A 68-year-old woman, a native of Amazonas, from Lima, with symptomatology of left retroocular pain, has a disease time of approximately 3 months, presenting left ocular protrusion, with insidious onset and progressive course, for this reason they perform tomographic study where a retroocular ocular tumor was detected that displaced the eyeball forward.

Also more than a year ago she presented a nodule in the right supraclavicular region of asymptomatic, progressive growth. It was evaluated by ophthalmology and a biopsy is requested. Ophthalmological Exam: Visual acuity: Right Eye: 20/30sc Left Eye: 20/100sc. Left eye: Ocular proptosis. Ocular Motility: Partial restriction of the left eye to the left side.

A magnetic resonance image (MRI) weighted in T2 was obtained at the National Institute of Neoplastic Diseases that showed left and anterior lateral displacement of the eyeball with alteration of the signal in the bones of the left temporal and orbit (Figure 1).

A computed tomography (CT) scan showed extensive lytic bone metastatic involvement of the orbital and temporal bones with mass effect on the left orbital contents, causing loss of the normal sphericity of the eyeball and proptosis (Figure 2). Biopsy with fine needle aspiration under ultrasound guidance: Demonstrated metastasis of papillary carcinoma of thyroid.

Figure 1 Shin and dorsum of foot involved in ESFC–the volume to be treated crosses the ankle joint.

Figure 1 Shin and dorsum of foot involved in ESFC–the volume to be treated crosses the ankle joint.

With the results obtained, the patient underwent Surgery: total thyroidectomy+right neck dissection, whose pathological study showed: Papillary carcinoma of the Thyroid, follicular variant located in the right lobe of 1.3 cm well differentiated, with free surgical margins of goiter-associated neoplasia. Nine (9) positive nodes of 46 removed from group IV. Postoperative evolution was satisfactory suppressive treatment was started with levothyroxine 100ucg/day and after 2 months she died.

Discussion

Papillary thyroid carcinoma is the most common neoplasm of the thyroid represented by 85%. It usually grows slowly and clinically they are painless, although rare, their aggressive forms are with local invasion or distant metastasis. Metastatic thyroid carcinoma rarely involves the orbit.1 The most frequent origin of orbital metastases are breast, prostate, kidney and melanoma. Follicular variant papillary thyroid carcinoma metastasizes via the blood, most commonly affecting bone and lung, and retro-orbital localization is uncommon around 5% to 6.5% of all orbital neoplasms.2

In relation to our case is the presentation of metastatic bone involvement in a patient with papillary histology with it is rarely observed since the few cases that are presented are with follicular histology. In most reported cases, skull metastases of thyroid cancer were located in the skull base and occipital area,3 but in our case, it was seen at the orbital bone. Most lesions of differentiated thyroid cancer with sensitive radioiodine, for this reason it is suggested that after thyroidectomy should receive therapy with radioiodine to decrease the likelihood of subsequent metastatic disease.4

Unilateral proptosis always needs an appropriate evaluation, especially in elderly patients, in search of a hidden neoplasia. Unilateral proptosis as a manifestation of orbital metastasis from follicular thyroid cancer is rarely reported. Imaging tests with CT and MRI are of great help to perform a diagnostic orientation, although the definitive diagnosis is made by biopsy5 since there are no definitive radiological signs.
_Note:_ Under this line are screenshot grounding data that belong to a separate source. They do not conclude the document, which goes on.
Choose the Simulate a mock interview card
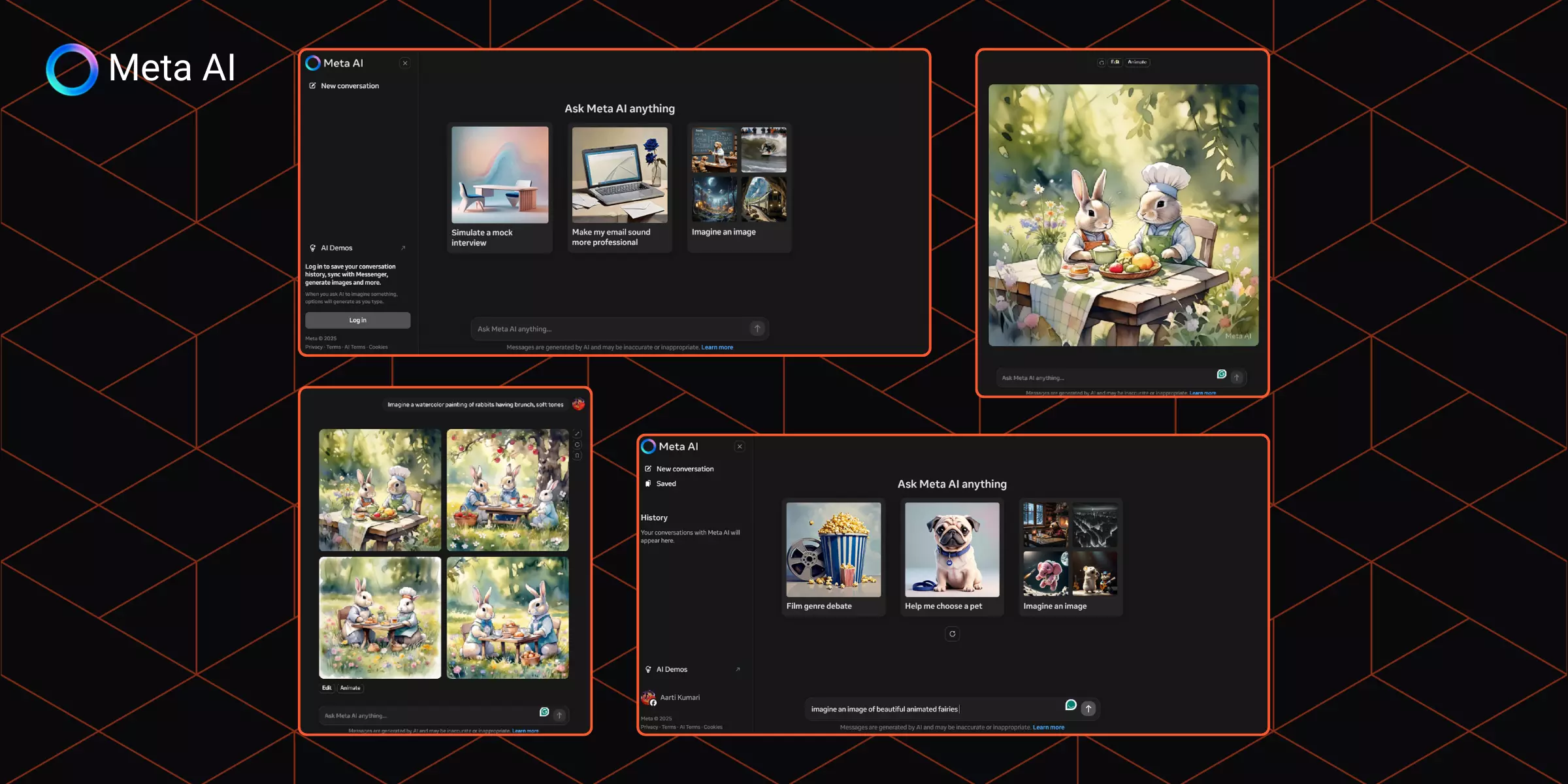The image size is (1568, 784). coord(500,188)
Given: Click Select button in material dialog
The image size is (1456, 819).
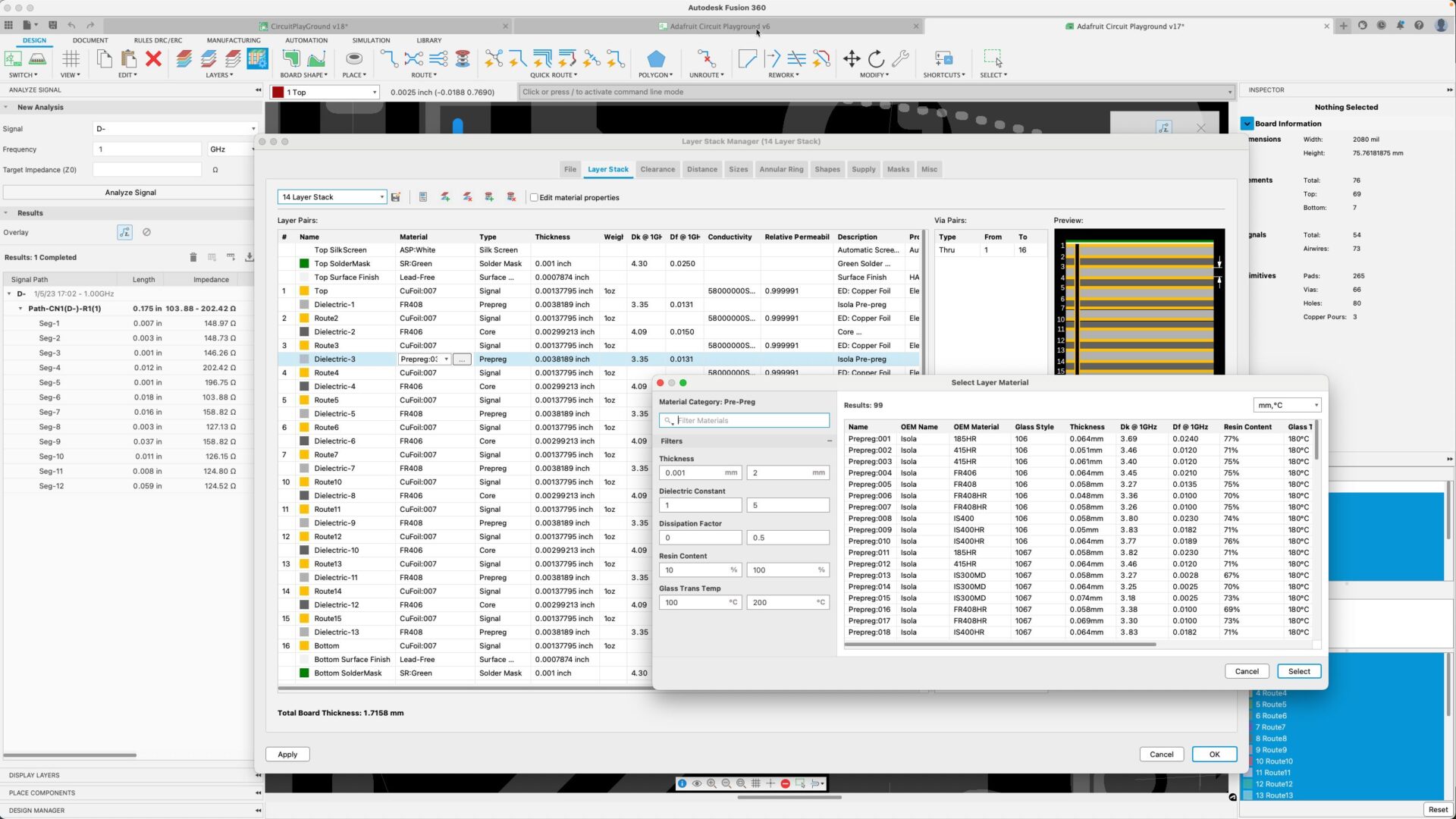Looking at the screenshot, I should [x=1298, y=671].
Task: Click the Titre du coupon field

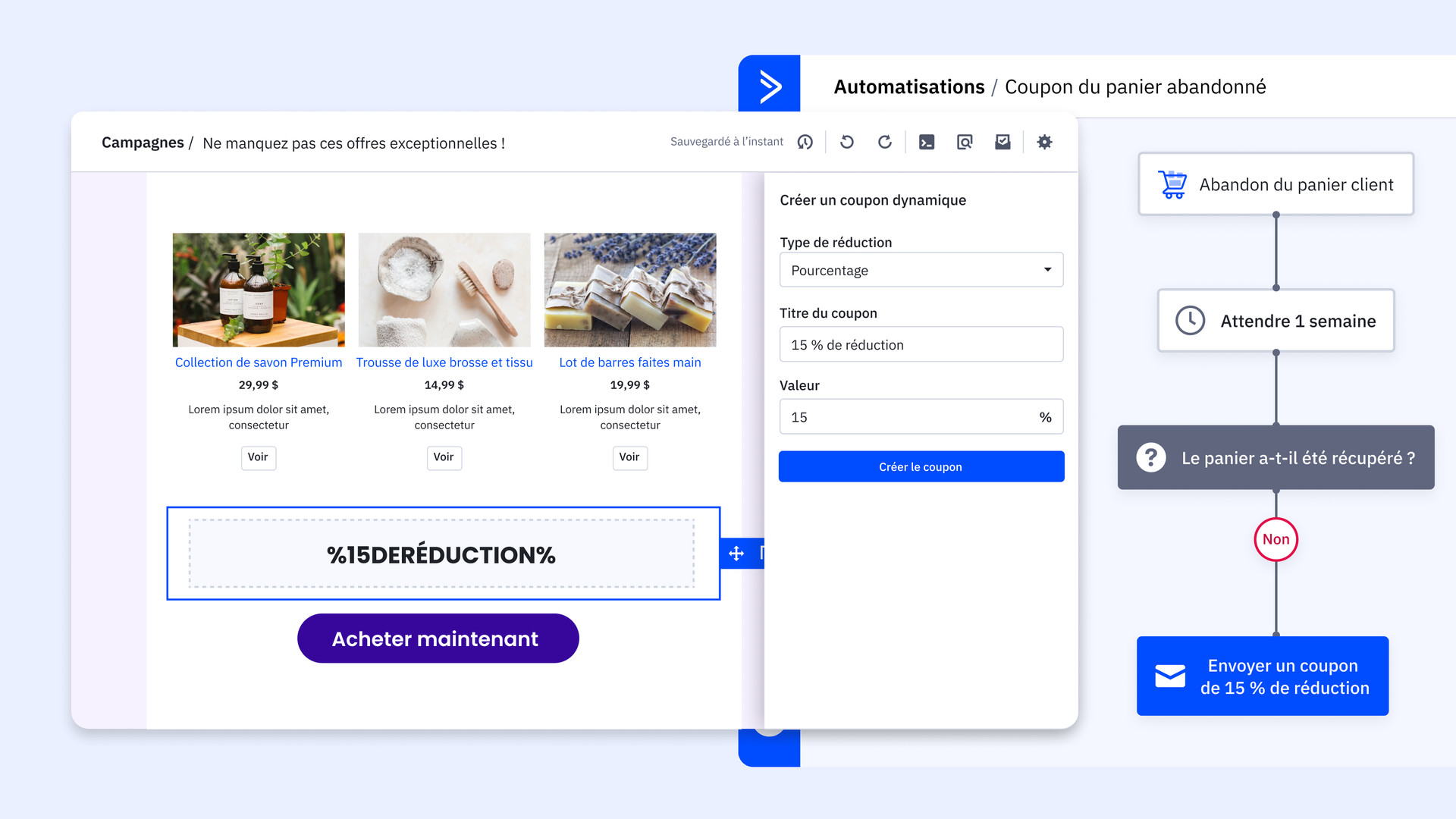Action: pos(921,344)
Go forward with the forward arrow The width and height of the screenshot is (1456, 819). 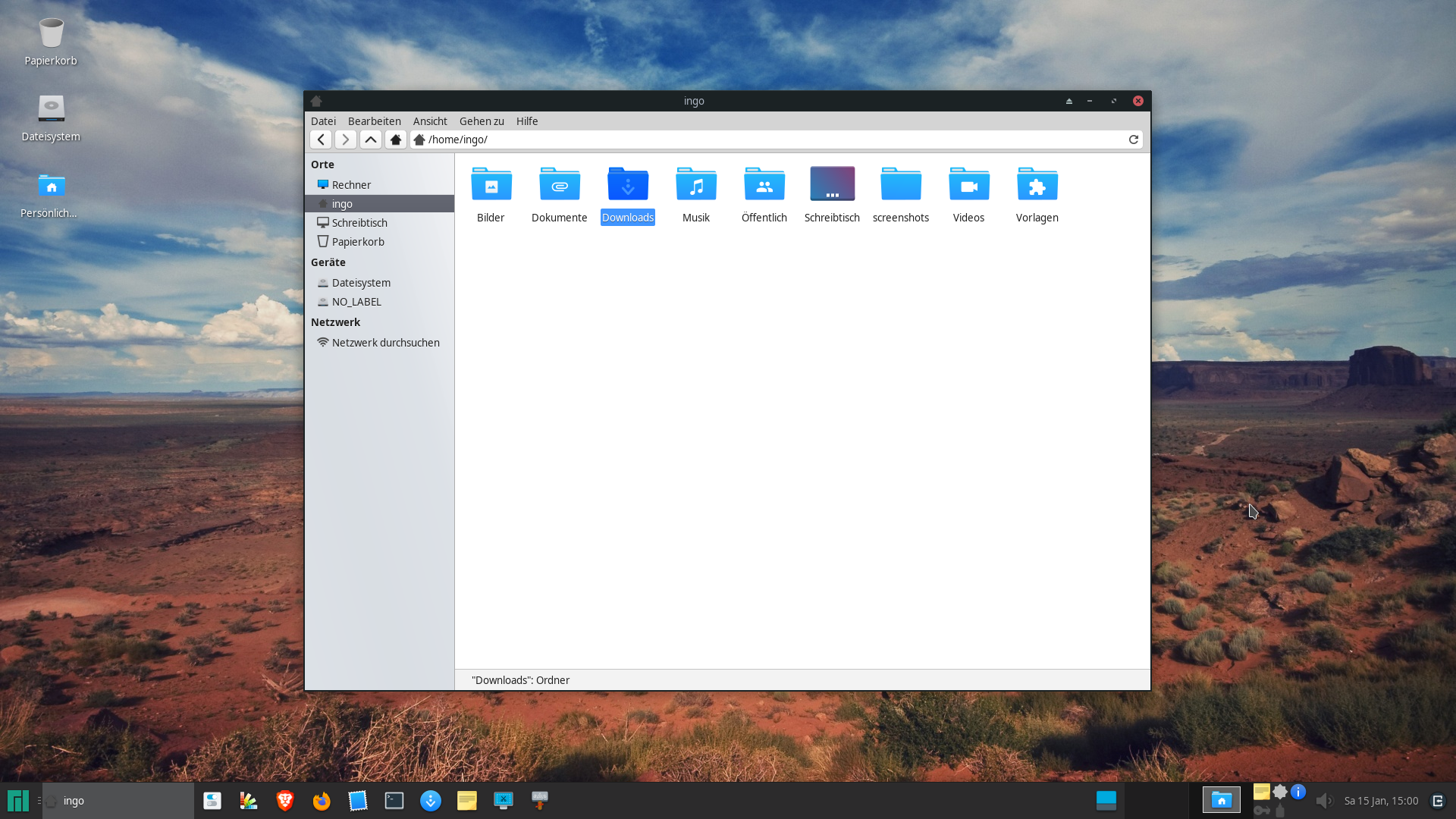(346, 140)
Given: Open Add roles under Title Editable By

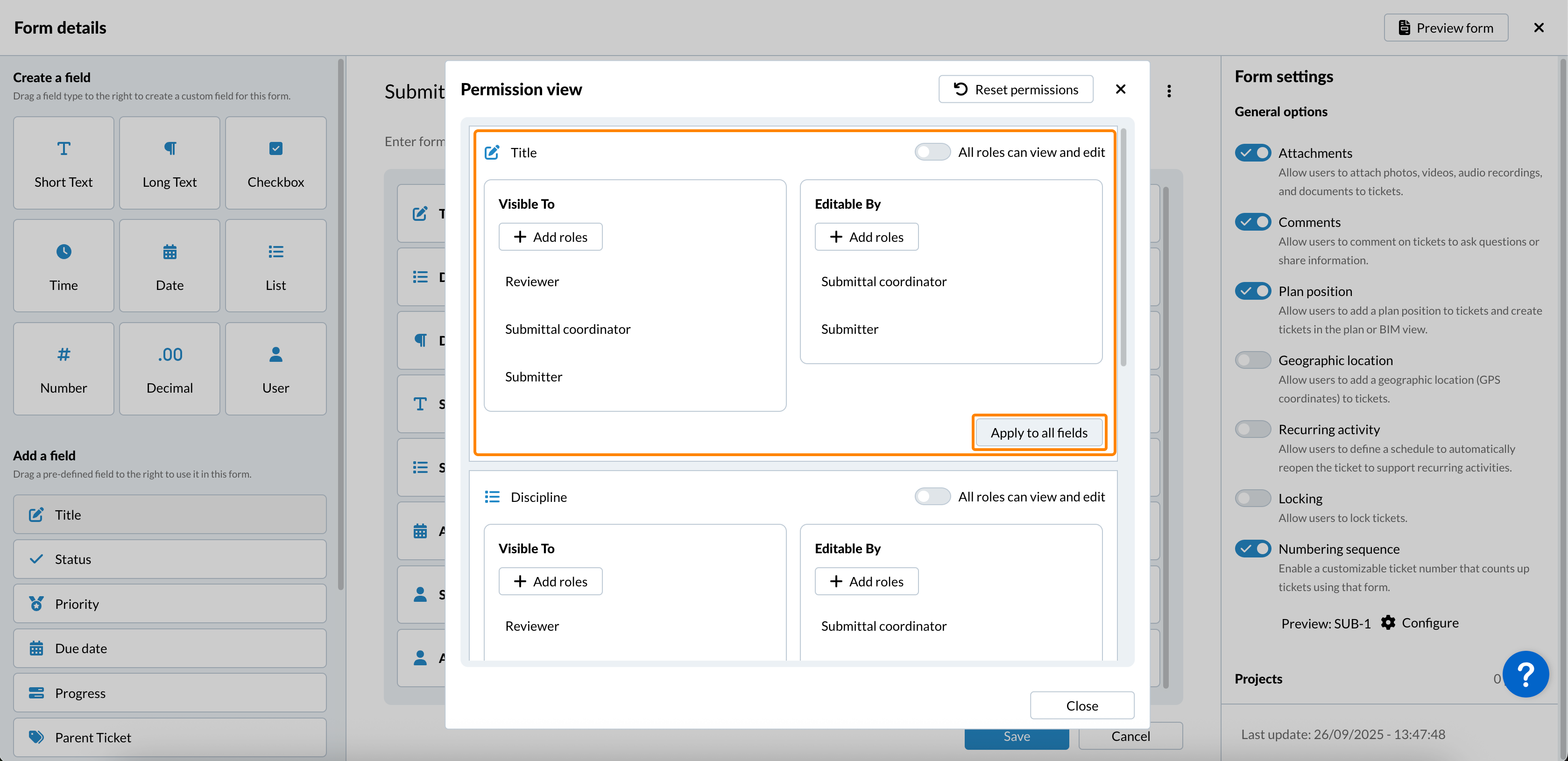Looking at the screenshot, I should pyautogui.click(x=866, y=237).
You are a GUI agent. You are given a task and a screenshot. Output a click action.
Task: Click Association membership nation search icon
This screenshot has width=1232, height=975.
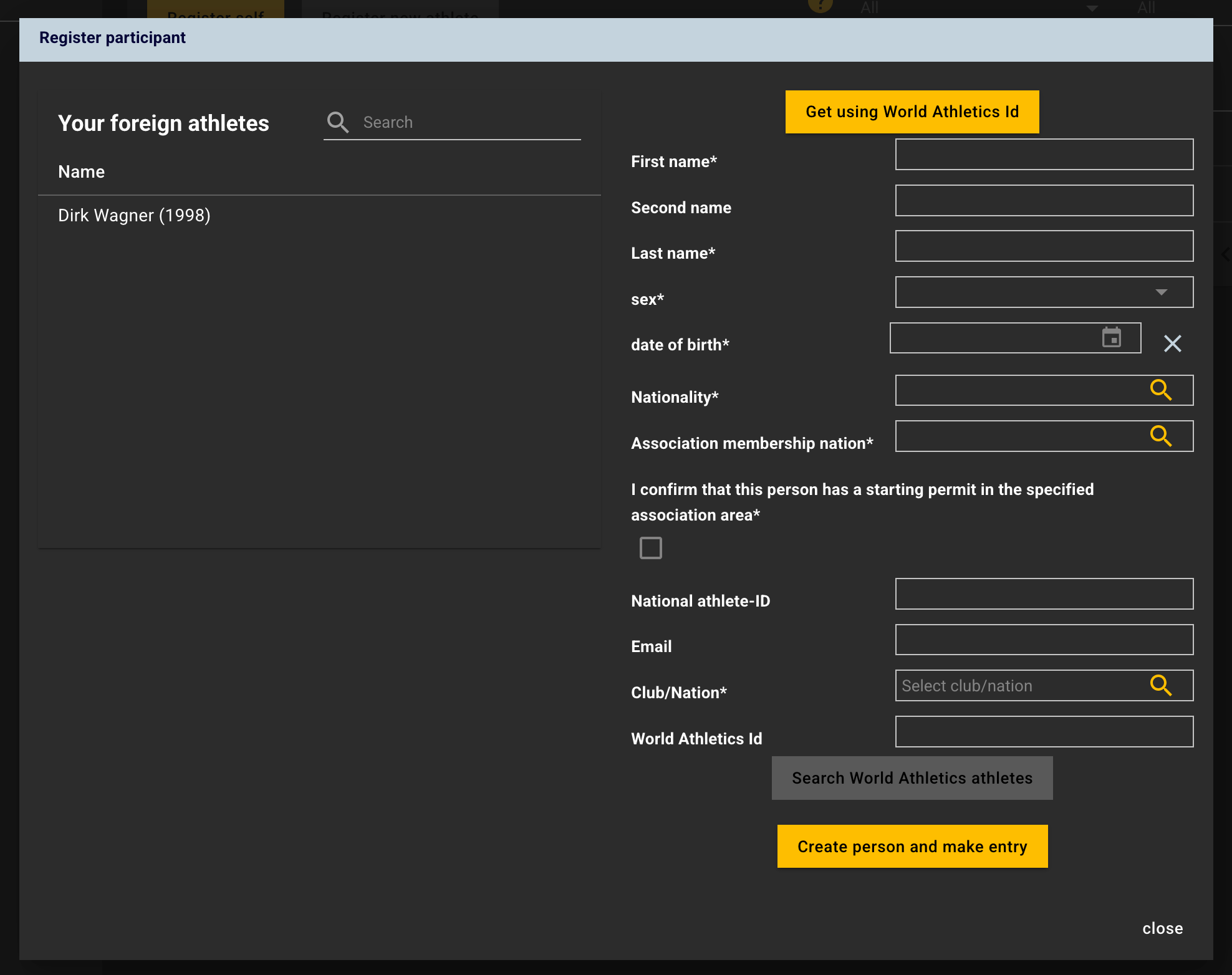[x=1160, y=436]
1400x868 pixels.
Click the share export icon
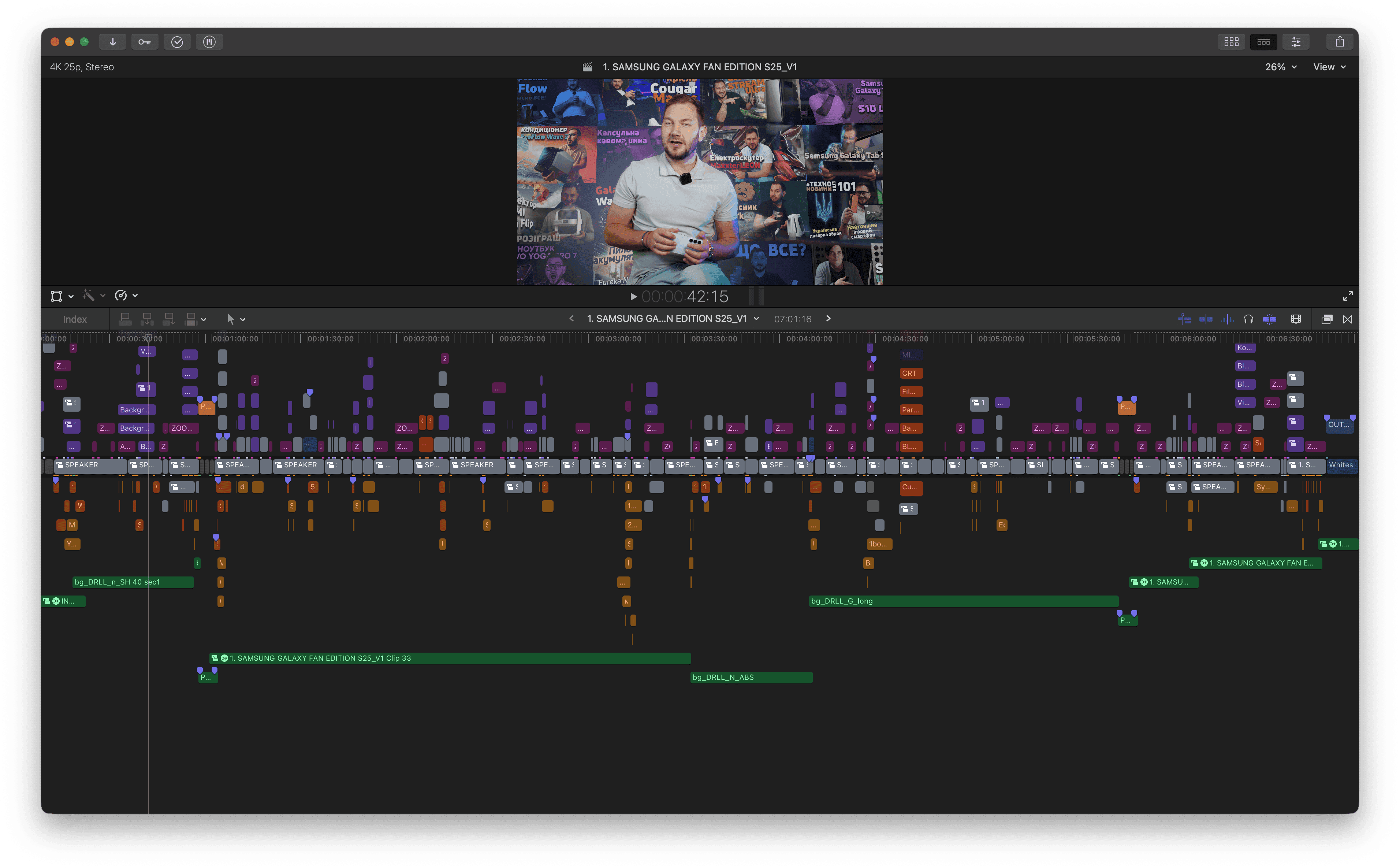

The treatment options are surgical resection of the primary and metastatic tumor, radioactive iodine therapy, thyroid stimulating hormone, chemotherapy and external radiotherapy. In our case, due to the patient death after 2 months of diagnosis, treatment with the radioiodine was not administered; nevertheless radioiodine therapy it could be useful in the management of primary disease, including proptosis resulting from the orbital metastasis.4

Acknowledgements

None

Conflict of interest

The author declares no conflicts of interest.